*Problem requirements*
Please change every "GUI agent" in the entries below to "interface agent", and keep everything else the same.

*Data excerpts*
----

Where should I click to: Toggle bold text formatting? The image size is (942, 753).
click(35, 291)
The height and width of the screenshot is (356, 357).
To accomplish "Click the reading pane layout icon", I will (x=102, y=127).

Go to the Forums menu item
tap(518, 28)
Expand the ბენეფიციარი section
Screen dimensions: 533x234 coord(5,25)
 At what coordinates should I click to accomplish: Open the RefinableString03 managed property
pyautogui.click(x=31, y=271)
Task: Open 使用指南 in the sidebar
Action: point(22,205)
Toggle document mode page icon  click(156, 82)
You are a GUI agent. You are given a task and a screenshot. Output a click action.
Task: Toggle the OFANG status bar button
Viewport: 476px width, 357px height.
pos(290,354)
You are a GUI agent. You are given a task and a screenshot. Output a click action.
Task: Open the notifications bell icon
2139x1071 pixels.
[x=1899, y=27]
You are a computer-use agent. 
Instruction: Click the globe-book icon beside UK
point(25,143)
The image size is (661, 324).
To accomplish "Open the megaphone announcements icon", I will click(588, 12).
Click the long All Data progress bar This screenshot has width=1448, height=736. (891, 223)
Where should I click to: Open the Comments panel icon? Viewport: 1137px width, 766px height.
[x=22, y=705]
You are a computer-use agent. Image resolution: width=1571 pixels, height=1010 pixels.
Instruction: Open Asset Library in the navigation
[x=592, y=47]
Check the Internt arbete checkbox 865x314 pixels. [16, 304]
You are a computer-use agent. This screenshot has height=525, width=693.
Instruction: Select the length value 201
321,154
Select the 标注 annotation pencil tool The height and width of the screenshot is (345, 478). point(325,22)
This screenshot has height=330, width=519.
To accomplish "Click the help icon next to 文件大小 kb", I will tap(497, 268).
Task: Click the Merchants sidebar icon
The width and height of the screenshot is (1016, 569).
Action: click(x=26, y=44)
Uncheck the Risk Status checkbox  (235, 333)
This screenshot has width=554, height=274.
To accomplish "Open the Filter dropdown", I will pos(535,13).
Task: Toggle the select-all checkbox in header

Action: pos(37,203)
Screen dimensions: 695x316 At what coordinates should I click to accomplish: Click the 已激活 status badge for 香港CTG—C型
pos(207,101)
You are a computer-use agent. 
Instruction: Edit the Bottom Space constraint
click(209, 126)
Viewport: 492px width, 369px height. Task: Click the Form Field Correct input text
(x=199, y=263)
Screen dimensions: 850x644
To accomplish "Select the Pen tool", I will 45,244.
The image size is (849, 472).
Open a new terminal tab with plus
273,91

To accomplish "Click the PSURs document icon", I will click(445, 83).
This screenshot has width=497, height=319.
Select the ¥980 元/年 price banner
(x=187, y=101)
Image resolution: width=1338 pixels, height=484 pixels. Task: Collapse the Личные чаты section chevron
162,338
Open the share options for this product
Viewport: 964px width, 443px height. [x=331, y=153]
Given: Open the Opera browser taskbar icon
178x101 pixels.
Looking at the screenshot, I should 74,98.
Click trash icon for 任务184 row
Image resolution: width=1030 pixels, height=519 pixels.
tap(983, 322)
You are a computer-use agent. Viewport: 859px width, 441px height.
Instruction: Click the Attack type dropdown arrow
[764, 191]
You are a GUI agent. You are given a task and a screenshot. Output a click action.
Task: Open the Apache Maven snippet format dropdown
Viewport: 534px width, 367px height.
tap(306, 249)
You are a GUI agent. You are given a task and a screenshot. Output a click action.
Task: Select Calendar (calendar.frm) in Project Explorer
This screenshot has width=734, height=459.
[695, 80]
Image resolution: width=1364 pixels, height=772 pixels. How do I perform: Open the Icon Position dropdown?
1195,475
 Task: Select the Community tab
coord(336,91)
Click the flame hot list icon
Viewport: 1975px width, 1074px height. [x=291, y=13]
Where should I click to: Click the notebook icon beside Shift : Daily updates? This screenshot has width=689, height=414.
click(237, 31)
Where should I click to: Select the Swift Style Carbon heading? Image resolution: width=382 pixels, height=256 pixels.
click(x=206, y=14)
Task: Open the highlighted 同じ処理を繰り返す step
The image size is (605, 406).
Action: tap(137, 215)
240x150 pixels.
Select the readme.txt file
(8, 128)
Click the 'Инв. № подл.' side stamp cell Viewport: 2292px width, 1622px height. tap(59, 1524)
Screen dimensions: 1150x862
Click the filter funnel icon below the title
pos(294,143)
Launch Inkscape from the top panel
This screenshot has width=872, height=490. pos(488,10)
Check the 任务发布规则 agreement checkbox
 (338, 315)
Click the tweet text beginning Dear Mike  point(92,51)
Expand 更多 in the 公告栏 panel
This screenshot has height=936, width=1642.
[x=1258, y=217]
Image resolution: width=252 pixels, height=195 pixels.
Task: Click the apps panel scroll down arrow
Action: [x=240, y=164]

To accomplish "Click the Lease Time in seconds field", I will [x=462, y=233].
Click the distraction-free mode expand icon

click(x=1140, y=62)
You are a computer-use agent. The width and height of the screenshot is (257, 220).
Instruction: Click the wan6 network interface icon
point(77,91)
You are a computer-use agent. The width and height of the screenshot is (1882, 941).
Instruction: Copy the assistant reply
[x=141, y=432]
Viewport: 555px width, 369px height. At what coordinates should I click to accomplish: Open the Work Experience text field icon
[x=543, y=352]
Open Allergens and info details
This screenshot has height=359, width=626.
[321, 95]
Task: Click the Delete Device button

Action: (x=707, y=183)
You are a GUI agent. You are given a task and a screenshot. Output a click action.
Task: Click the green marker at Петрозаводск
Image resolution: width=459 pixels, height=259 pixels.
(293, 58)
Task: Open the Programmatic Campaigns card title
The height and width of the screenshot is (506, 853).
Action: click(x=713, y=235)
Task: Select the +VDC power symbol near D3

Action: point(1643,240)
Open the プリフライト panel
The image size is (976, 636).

----

*Written answer*
Where should I click to: Toggle bold text formatting? The image size is (942, 753).
click(35, 291)
The height and width of the screenshot is (356, 357).
To accomplish "Click the reading pane layout icon", I will (x=102, y=127).

Go to the Forums menu item
tap(518, 28)
Expand the ბენეფიციარი section
Screen dimensions: 533x234 coord(5,25)
 At what coordinates should I click to accomplish: Open the RefinableString03 managed property
pyautogui.click(x=31, y=271)
Task: Open 使用指南 in the sidebar
Action: point(22,205)
Toggle document mode page icon  click(156, 82)
You are a interface agent. You are given a task and a screenshot. Output a click action.
Task: Toggle the OFANG status bar button
Viewport: 476px width, 357px height.
pos(290,354)
You are a interface agent. You are given a task and a screenshot. Output a click action.
Task: Open the notifications bell icon
2139x1071 pixels.
[x=1899, y=27]
You are a computer-use agent. 
Instruction: Click the globe-book icon beside UK
point(25,143)
The image size is (661, 324).
To accomplish "Open the megaphone announcements icon", I will click(588, 12).
Click the long All Data progress bar This screenshot has width=1448, height=736. (891, 223)
Where should I click to: Open the Comments panel icon? Viewport: 1137px width, 766px height.
[x=22, y=705]
You are a computer-use agent. Image resolution: width=1571 pixels, height=1010 pixels.
Instruction: Open Asset Library in the navigation
[x=592, y=47]
Check the Internt arbete checkbox 865x314 pixels. [16, 304]
You are a computer-use agent. This screenshot has height=525, width=693.
Instruction: Select the length value 201
321,154
Select the 标注 annotation pencil tool The height and width of the screenshot is (345, 478). point(325,22)
This screenshot has height=330, width=519.
To accomplish "Click the help icon next to 文件大小 kb", I will tap(497, 268).
Task: Click the Merchants sidebar icon
The width and height of the screenshot is (1016, 569).
Action: click(x=26, y=44)
Uncheck the Risk Status checkbox  (235, 333)
This screenshot has width=554, height=274.
To accomplish "Open the Filter dropdown", I will pos(535,13).
Task: Toggle the select-all checkbox in header

Action: pos(37,203)
Screen dimensions: 695x316 At what coordinates should I click to accomplish: Click the 已激活 status badge for 香港CTG—C型
pos(207,101)
You are a computer-use agent. 
Instruction: Edit the Bottom Space constraint
click(209, 126)
Viewport: 492px width, 369px height. Task: Click the Form Field Correct input text
(x=199, y=263)
Screen dimensions: 850x644
To accomplish "Select the Pen tool", I will 45,244.
The image size is (849, 472).
Open a new terminal tab with plus
273,91

To accomplish "Click the PSURs document icon", I will click(445, 83).
This screenshot has width=497, height=319.
Select the ¥980 元/年 price banner
(x=187, y=101)
Image resolution: width=1338 pixels, height=484 pixels. Task: Collapse the Личные чаты section chevron
162,338
Open the share options for this product
Viewport: 964px width, 443px height. [x=331, y=153]
Given: Open the Opera browser taskbar icon
178x101 pixels.
Looking at the screenshot, I should 74,98.
Click trash icon for 任务184 row
Image resolution: width=1030 pixels, height=519 pixels.
tap(983, 322)
You are a computer-use agent. Viewport: 859px width, 441px height.
Instruction: Click the Attack type dropdown arrow
[764, 191]
You are a interface agent. You are given a task and a screenshot. Output a click action.
Task: Open the Apache Maven snippet format dropdown
Viewport: 534px width, 367px height.
tap(306, 249)
You are a interface agent. You are given a task and a screenshot. Output a click action.
Task: Select Calendar (calendar.frm) in Project Explorer
This screenshot has width=734, height=459.
[695, 80]
Image resolution: width=1364 pixels, height=772 pixels. How do I perform: Open the Icon Position dropdown?
1195,475
 Task: Select the Community tab
coord(336,91)
Click the flame hot list icon
Viewport: 1975px width, 1074px height. [x=291, y=13]
Where should I click to: Click the notebook icon beside Shift : Daily updates? This screenshot has width=689, height=414.
click(237, 31)
Where should I click to: Select the Swift Style Carbon heading? Image resolution: width=382 pixels, height=256 pixels.
click(x=206, y=14)
Task: Open the highlighted 同じ処理を繰り返す step
The image size is (605, 406).
Action: tap(137, 215)
240x150 pixels.
Select the readme.txt file
(8, 128)
Click the 'Инв. № подл.' side stamp cell Viewport: 2292px width, 1622px height. tap(59, 1524)
Screen dimensions: 1150x862
Click the filter funnel icon below the title
pos(294,143)
Launch Inkscape from the top panel
This screenshot has width=872, height=490. pos(488,10)
Check the 任务发布规则 agreement checkbox
 (338, 315)
Click the tweet text beginning Dear Mike  point(92,51)
Expand 更多 in the 公告栏 panel
This screenshot has height=936, width=1642.
[x=1258, y=217]
Image resolution: width=252 pixels, height=195 pixels.
Task: Click the apps panel scroll down arrow
Action: [x=240, y=164]

To accomplish "Click the Lease Time in seconds field", I will [x=462, y=233].
Click the distraction-free mode expand icon

click(x=1140, y=62)
You are a computer-use agent. The width and height of the screenshot is (257, 220).
Instruction: Click the wan6 network interface icon
point(77,91)
You are a computer-use agent. The width and height of the screenshot is (1882, 941).
Instruction: Copy the assistant reply
[x=141, y=432]
Viewport: 555px width, 369px height. At what coordinates should I click to accomplish: Open the Work Experience text field icon
[x=543, y=352]
Open Allergens and info details
This screenshot has height=359, width=626.
[321, 95]
Task: Click the Delete Device button

Action: (x=707, y=183)
You are a interface agent. You are given a task and a screenshot. Output a click action.
Task: Click the green marker at Петрозаводск
Image resolution: width=459 pixels, height=259 pixels.
(293, 58)
Task: Open the Programmatic Campaigns card title
The height and width of the screenshot is (506, 853).
Action: click(x=713, y=235)
Task: Select the +VDC power symbol near D3

Action: point(1643,240)
Open the プリフライト panel
The image size is (976, 636).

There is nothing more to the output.